------ Data for analysis ------

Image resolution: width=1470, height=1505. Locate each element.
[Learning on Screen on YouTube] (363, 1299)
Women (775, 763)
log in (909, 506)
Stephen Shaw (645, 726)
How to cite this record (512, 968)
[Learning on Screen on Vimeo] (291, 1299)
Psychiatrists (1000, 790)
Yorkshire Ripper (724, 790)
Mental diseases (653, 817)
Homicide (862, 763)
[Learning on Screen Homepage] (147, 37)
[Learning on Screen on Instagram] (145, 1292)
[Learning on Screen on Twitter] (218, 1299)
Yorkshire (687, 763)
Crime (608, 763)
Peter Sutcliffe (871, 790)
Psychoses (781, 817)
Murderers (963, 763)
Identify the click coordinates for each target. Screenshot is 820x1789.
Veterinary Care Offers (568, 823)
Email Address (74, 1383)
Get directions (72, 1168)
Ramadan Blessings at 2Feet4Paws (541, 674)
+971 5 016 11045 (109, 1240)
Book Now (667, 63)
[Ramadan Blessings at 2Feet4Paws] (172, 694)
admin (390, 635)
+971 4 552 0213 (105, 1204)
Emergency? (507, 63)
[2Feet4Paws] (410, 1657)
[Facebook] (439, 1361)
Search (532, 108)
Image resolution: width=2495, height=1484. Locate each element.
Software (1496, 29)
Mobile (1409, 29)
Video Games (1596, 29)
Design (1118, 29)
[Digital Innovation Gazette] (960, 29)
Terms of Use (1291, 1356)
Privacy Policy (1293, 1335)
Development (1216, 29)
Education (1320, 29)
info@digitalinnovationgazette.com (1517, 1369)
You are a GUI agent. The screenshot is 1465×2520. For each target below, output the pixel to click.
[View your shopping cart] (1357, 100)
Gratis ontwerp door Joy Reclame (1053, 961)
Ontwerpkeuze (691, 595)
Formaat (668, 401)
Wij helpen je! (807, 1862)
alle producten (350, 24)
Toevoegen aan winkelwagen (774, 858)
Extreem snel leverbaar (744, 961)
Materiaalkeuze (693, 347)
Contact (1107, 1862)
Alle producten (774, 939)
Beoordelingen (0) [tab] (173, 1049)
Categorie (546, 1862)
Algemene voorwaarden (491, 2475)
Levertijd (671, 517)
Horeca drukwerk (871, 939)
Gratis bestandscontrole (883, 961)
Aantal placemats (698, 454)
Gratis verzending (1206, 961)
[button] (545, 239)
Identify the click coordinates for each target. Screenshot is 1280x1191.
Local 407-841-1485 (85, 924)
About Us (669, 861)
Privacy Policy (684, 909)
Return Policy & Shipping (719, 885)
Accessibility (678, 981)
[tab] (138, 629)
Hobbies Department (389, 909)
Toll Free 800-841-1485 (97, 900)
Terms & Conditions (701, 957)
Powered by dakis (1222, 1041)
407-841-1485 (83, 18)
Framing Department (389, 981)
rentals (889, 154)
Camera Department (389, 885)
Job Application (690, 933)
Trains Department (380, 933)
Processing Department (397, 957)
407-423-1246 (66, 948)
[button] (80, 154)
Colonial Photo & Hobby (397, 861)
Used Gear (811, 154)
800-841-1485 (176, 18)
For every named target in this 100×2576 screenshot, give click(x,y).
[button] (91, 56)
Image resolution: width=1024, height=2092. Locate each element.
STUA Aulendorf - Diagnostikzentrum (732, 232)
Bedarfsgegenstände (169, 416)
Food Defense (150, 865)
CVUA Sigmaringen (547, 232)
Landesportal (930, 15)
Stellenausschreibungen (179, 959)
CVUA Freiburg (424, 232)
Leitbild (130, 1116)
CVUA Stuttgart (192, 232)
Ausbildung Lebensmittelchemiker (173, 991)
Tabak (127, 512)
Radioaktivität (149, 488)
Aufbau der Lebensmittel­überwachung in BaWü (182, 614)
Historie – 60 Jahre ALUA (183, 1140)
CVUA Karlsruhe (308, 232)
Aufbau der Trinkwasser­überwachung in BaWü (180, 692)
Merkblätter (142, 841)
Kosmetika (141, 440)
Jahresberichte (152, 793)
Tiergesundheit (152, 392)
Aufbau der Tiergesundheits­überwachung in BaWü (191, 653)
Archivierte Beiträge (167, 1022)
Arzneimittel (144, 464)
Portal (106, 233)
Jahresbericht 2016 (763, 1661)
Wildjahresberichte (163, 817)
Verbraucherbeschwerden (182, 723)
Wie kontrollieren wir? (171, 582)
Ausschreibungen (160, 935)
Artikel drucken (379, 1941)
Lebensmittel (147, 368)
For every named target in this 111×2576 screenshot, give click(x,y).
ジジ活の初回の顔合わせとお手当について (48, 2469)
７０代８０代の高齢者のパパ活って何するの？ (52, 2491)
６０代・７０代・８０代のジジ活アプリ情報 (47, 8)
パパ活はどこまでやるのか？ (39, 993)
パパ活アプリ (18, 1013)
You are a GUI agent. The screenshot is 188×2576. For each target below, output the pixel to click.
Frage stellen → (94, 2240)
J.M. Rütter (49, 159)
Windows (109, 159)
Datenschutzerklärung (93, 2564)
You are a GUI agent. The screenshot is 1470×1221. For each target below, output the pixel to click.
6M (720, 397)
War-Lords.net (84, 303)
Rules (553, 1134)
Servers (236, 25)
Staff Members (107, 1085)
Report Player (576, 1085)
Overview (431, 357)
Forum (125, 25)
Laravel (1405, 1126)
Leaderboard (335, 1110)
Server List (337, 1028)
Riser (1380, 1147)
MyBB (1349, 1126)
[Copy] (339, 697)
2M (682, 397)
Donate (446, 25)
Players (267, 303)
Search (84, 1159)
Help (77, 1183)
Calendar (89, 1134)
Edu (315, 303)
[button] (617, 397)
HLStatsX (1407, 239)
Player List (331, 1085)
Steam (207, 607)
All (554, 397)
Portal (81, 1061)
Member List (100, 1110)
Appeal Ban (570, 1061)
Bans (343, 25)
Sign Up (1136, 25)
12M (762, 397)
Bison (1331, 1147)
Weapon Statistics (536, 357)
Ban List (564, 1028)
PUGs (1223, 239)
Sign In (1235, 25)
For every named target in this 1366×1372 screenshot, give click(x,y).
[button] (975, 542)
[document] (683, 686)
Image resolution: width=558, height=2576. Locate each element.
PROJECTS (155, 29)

------

With "Image" as the search string, filter the records and return each line that has it.

Solution for this problem —
Image resolution: width=1470, height=1505. Locate each element.
Image resolution: width=2495, height=1484. Locate each element.
Image resolution: width=1024, height=2092. Locate each element.
Image resolution: width=558, height=2576. Locate each element.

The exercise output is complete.